Figures 7 and 8 illustrate a variant which enables a reduction of the overall sizes of the device, due to the disc brushes 50, while preserving the advantages thereof. In the above-mentioned variant, each disc brush 50 is substituted by a row of identical disc brushes 53, structurally the same as the preceding brushes but having a generally smaller diameter.

In particular, the disc brushes 53 have central axes B which are horizontal and parallel to the advancement path of the items 100; and they have rows 54 of flexible and elastic bristles which project partially above the defined sliding plane of the sliding belts 20, and are rotatably mounted on a support element fixed to the screen 41 such as to be free to rotate about the central axis B thereof.

The disc brushes 53 of each row have central axes B which are distinct and parallel, and are located side-by-side along the advancement path of the items 100 of vegetables.

To realise an adequate barrier against disturbing light without one interfering with the other during rotation, the disc brushes 53 of each row are reciprocally staggered in plan view, the respective crowns 54 of flexible bristles being superposed in a longitudinal direction. In this case too a double barrier can be created against the passage of disturbing light, by providing each disc brush 53 with two rows of flexible bristles which define two coaxial crowns 54 separated by a space. Figures 9 to 11 illustrate a further variant of the first embodiment of the invention.

In this further variant the sliding belts 20 of the continuous conveyor 2 are replaced by two parallel sliding linear brushes 60, which are contemporaneously destined to restingly support each item 100 to be inspected and are destined to slide constantly at the same speed, activated by a same motor group (not illustrated as of known type). Each sliding brush 60 comprises a sliding belt 61 to which a plurality of upwardly-projecting flexible and elastic bristles is fixed.
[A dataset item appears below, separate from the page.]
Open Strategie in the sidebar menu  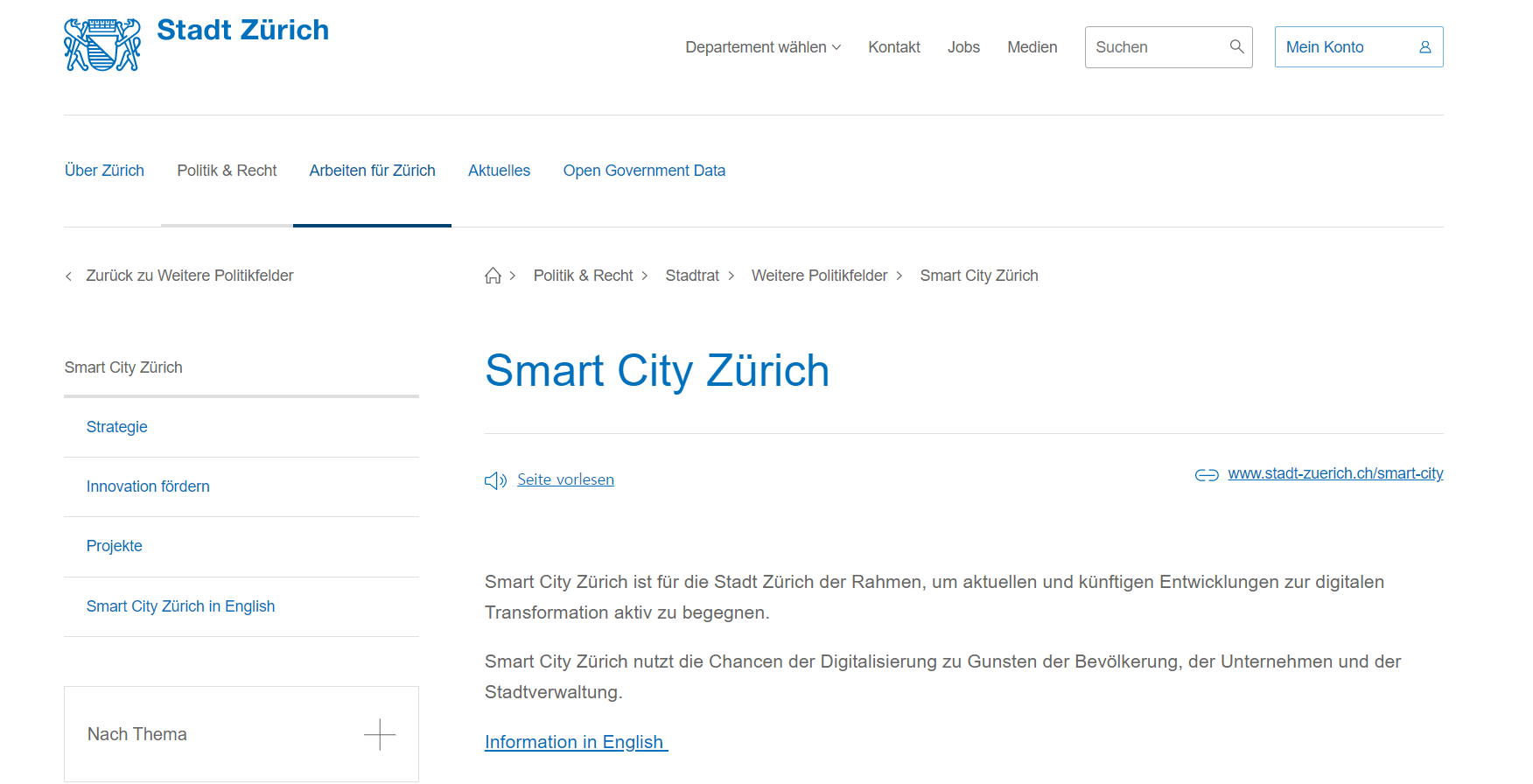[x=117, y=427]
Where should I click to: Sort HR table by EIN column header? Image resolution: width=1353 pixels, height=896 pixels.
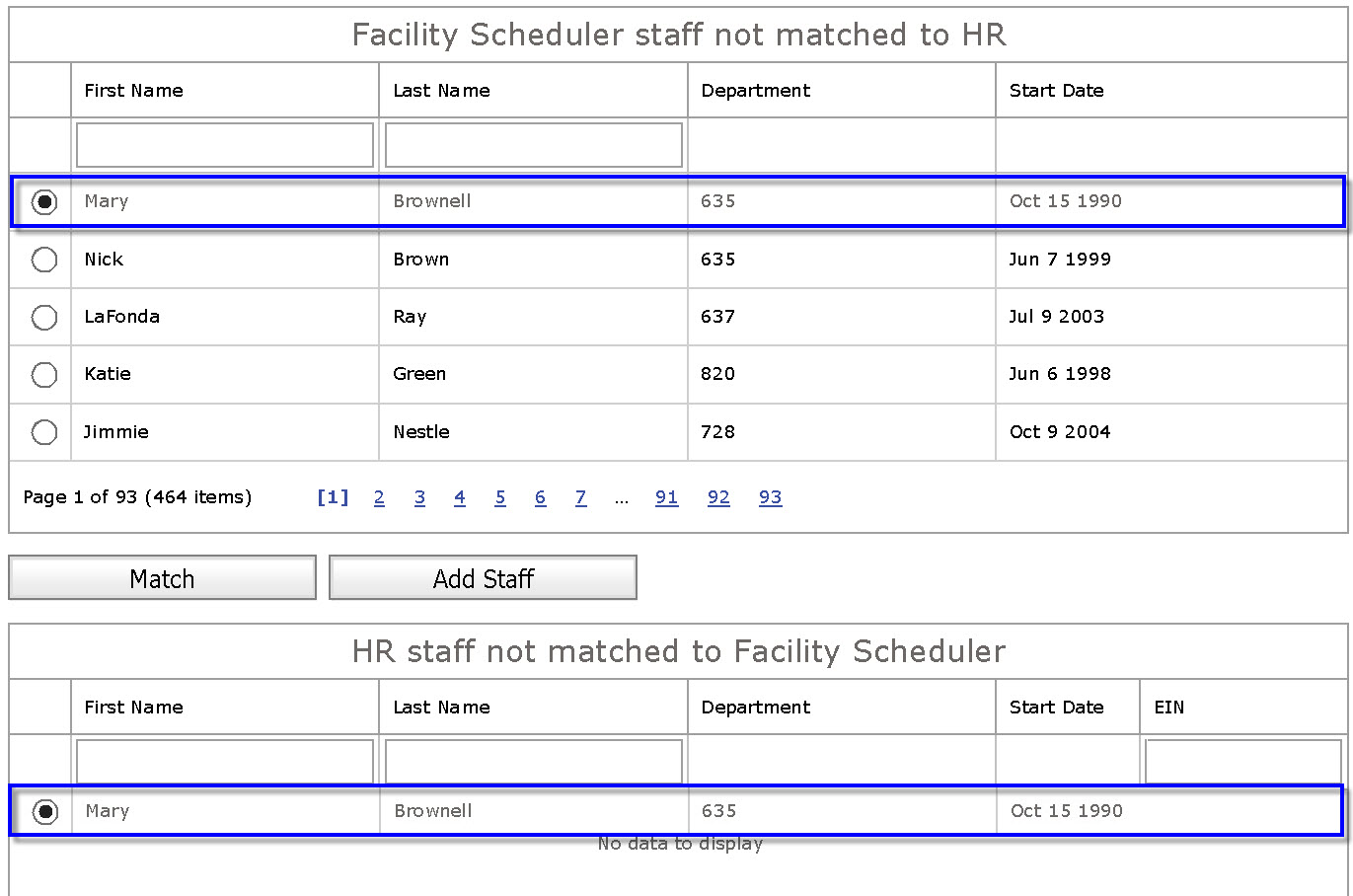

The flexible bristles of the plurality are distributed along the whole longitudinal development of the relative belt 61 and are sufficiently thick as to prevent the light from passing.

In this way, at the inspection position, the sliding brushes 60 and the fixed transversal brushes 44 again define a frame which surrounds the inlet 39 of the collimator 40, delimiting a dark vertical corridor 45.

As in this case the flexible bristles develop only above the sliding plane of the items 100 defined by the sliding belts 61 , the sliding belts 61 are associated to guide rails 21 ' which develop vertically up until they rest on the protection screen 41 , such as to laterally close the corridor 45. In this variant, the items 100 to be inspected are loaded directly on the sliding brushes 60 and are made to advance by the brushes 60. In this way, the flexible bristles of the sliding brushes 60 adapt to the shape and size of the products 100 and advance together there-with, eliminating any reciprocal dragging. Further the heating of the flexible bristles of the sliding brushes 60 is drastically reduced, as only the tract thereof which is at the inspection position is exposed to the light rays emitted by the halogen lamps 30. The sliding linear brushes 60 are the relative guide rails 21' are preferably associated to means for adjusting (not illustrated) for varying the reciprocal distance according to the dimension and/or shape of the items 100 to be inspected. To improve the effectiveness of the sliding linear brushes 60, each sliding belt 61 is provided with two distinct rows of flexible bristles, respectively 62 and 63.

Each row 62, 63 comprises a plurality of adjacent flexible bristles which are distributed in such order as substantially to form a continuous wall along the longitudinal development of the relative sliding belt 61. In particular, each sliding belt 61 comprises a first row 63 of flexible bristles inclined from the bottom upwards towards the opposite sliding belt 61 , and a second row 62 of flexible bristles inclined from the bottom upwards in the opposite direction.

In this way, the first and second rows 62, 63 of flexible bristles are reciprocally opened out in an upwards direction, giving the sliding linear brushes 60 a substantially V-shaped transversal section. This particular conformation improves the stability of the transport of the items 100 to be inspected, and makes the barrier offered by the linear brushes 60 against the passage of the disturbing light more efficient. In the second embodiment, the inspection device 101 comprises a continuous conveyor 102, which uninterruptedly advances a sequence of items 100 of vegetables along a predetermined path, causing them to pass one at a time into a predetermined inspection position. The conveyor 102 can be of any known type.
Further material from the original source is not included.